Conservé dans les appartements pontificaux, un panneau d’El Greco, dissimulé sous une peinture des années 1960, vient d’être redécouvert. Il Redentore (1590-1595), 45 x 29 cm, longtemps tenu pour une copie mineure, représente un Christ aux traits maladroits. En 1967, José María de Muniáin, professeur d’esthétique et fervent catholique, offre le panneau au pape Paul VI. Accroché dans la Salle des Ambassadeurs du Palais apostolique, il rejoint les collections du Saint-Siège, gérées par les Musées du Vatican. En 1970, l’historien José Camón Aznar avance l’hypothèse d’un El Greco. Mais l’aspect grossier du Christ décourage les recherches.

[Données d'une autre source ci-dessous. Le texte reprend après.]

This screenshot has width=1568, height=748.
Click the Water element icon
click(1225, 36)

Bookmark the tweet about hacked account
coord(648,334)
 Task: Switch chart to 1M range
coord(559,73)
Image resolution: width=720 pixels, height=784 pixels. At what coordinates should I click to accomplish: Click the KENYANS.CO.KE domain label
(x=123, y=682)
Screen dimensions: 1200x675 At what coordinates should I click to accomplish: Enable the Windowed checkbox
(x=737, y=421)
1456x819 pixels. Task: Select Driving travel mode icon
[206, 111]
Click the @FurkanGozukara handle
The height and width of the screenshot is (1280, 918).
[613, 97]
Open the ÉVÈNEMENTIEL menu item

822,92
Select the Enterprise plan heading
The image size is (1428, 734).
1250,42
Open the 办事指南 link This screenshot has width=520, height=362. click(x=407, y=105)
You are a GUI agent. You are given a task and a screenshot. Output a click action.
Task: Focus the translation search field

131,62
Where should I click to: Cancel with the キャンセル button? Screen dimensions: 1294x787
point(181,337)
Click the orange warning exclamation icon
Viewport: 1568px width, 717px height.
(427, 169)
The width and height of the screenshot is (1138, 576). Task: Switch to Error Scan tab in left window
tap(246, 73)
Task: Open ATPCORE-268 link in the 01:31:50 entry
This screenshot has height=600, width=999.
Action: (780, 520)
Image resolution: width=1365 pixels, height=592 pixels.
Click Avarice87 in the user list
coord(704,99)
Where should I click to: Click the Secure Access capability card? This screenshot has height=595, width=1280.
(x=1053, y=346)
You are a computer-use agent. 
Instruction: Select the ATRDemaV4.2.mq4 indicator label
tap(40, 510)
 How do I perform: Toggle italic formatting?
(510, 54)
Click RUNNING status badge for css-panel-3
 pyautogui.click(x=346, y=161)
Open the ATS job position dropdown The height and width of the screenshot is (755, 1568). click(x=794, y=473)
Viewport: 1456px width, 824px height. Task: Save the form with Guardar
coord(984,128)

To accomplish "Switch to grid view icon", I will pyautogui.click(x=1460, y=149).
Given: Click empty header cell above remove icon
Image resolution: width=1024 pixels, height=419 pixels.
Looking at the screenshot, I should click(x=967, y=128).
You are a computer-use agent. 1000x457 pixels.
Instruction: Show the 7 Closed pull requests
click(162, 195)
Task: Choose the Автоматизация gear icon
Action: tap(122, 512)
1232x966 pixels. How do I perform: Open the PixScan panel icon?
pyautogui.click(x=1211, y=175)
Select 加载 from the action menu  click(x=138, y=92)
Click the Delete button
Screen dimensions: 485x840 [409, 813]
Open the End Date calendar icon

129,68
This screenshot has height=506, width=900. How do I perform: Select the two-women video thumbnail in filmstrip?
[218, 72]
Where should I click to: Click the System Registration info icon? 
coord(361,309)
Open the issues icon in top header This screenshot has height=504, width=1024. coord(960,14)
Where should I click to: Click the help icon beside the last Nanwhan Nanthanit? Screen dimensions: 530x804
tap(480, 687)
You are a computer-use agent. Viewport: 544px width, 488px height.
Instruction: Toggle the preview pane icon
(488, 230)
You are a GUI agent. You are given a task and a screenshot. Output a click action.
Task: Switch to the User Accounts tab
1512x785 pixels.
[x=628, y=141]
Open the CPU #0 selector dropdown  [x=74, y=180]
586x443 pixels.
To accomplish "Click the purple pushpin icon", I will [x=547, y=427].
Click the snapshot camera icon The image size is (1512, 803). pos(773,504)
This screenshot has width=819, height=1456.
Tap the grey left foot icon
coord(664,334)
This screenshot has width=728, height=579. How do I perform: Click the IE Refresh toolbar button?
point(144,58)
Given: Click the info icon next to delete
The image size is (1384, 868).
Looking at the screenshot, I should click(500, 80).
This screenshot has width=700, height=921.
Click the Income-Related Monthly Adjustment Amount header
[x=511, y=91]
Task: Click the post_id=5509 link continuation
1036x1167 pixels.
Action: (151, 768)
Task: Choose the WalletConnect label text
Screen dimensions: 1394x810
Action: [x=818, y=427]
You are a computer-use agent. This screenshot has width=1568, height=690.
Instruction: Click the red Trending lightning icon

La redécouverte intervient lors d’un contrôle d’état mené en 2024. Les restaurateurs des Musées du Vatican, sous la direction de Paolo Violini, engagent une série d’analyses : réflectographie infrarouge, radiographie aux rayons X, fluorescence X. Les pigments, le liant et le modelé ne correspondent pas aux pratiques de la fin du XVIe siècle. Les analyses pigmentaires datent le repeint des années 1960. Le Christ visible n’est qu’un repeint. Le marché d’El Greco est alors en pleine expansion ; de nombreux faux circulent pour répondre à la demande d’images spirituelles réputées authentiques. Un faussaire anonyme a recouvert la peinture originale afin de la rendre « vendable » au Vatican.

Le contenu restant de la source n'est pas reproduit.